The following list of spreadsheet formats are currently available:

  csv      - Text CSV [.csv]
  dbf      - dBase [.dbf]
  dif      - Data Interchange Format [.dif]
  html     - HTML Document (OpenOffice.org Calc) [.html]
  ods      - Open Document Spreadsheet [.ods]
  ooxml    - Microsoft Excel 2003 XML [.xml]
  pdf      - Portable Document Format [.pdf]
  pts      - OpenDocument Spreadsheet Template [.pts]
  pxl      - Pocket Excel [.pxl]
  sdc      - StarCalc 5.0 [.sdc]
  sdc4     - StarCalc 4.0 [.sdc]
  sdc3     - StarCalc 3.0 [.sdc]
  slk      - SYLK [.slk]
  stc      - OpenOffice.org 1.0 Spreadsheet Template [.stc]
  sxc      - OpenOffice.org 1.0 Spreadsheet [.sxc]
  vor3     - StarCalc 3.0 Template [.vor]
  vor4     - StarCalc 4.0 Template [.vor]
  vor      - StarCalc 5.0 Template [.vor]
  xhtml    - XHTML [.xhtml]
  xls      - Microsoft Excel 97/2000/XP [.xls]
  xls5     - Microsoft Excel 5.0 [.xls]
  xls95    - Microsoft Excel 95 [.xls]
  xlt      - Microsoft Excel 97/2000/XP Template [.xlt]
  xlt5     - Microsoft Excel 5.0 Template [.xlt]
  xlt95    - Microsoft Excel 95 Template [.xlt]
So, what's missing?  The newer Microsoft 'x' formats: docx, xlsx, etc. (Microsoft Office XML) are not listed, but conversion is still possible!  Let you mantra be  "unoconv is a command line utility that can convert any file format that OpenOffice can import, to any file format that OpenOffice is capable of exporting."

Using unoconv

To use unoconv, you first have to start the listener:

$ unoconv -l &  #the '&' backgrounds the process and returns control of the 
                 terminal winodow to your
[1] 9998        #9998 is the process number of the listener.

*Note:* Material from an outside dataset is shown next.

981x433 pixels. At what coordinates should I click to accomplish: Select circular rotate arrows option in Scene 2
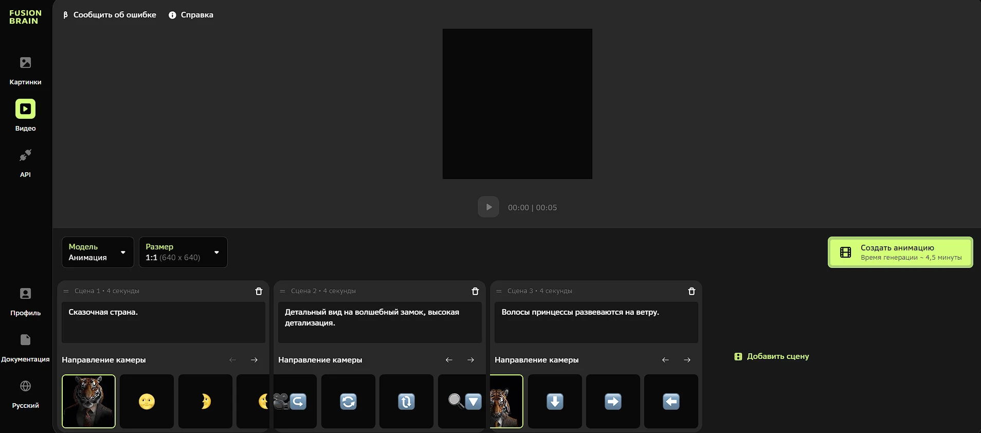coord(348,401)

We can see that the listener is a python program and the killall command to cancel the listener would have to be directed at python.  To avoid killing other processes, 'kill 9998' should be used rather than 'killall python':

$ ps 9998
  PID TTY      STAT   TIME COMMAND
 9998 pts/0    Sl     0:00 /usr/bin/python /usr/bin/unoconv -l


With the listener running, conversion of documents is straight forward, as we can see from the help:

$ unoconv -h
usage: unoconv [options] file [file2 ..]

Convert from and to any format supported by OpenOffice

unoconv options:
  -c, --connection=string  use a custom connection string
  -d, --doctype=type       specify document type
                             (document, graphics, presentation, spreadsheet)
  -e, --export=name=value  set export filter options
                             eg. -e PageRange=1-2
  -f, --format=format      specify the output format
  -i, --import=string      set import filter option string
                             eg. -i utf8
  -l, --listener           start a listener to use by unoconv clients
  -o, --outputpath=name    output directory
      --pipe=name          alternative method of connection using a pipe
  -p, --port=port          specify the port (default: 2002)
                             to be used by client or listener
  -s, --server=server      specify the server address (default: localhost)
                             to be used by client or listener
  -t, --template=file      import the styles from template (.ott)
  -T, --timeout=secs       timeout after secs if connections to OpenOffice fail
      --show               list the available output formats
      --stdout             write output to stdout
  -v, --verbose            be more and more verbose


 So, in its simplest form, conversion takes the following form:

$ unoconv test.docx

The command will finish silently if successful.  It creates a .pdf by default in the same directory as the document.  Add the -f [fmt] option to convert to a different format, for example:

$ unoconv -f txt test.docx

When your conversion work is done, close the listener with:

$ kill 9998

Now you see why unoconv is number one!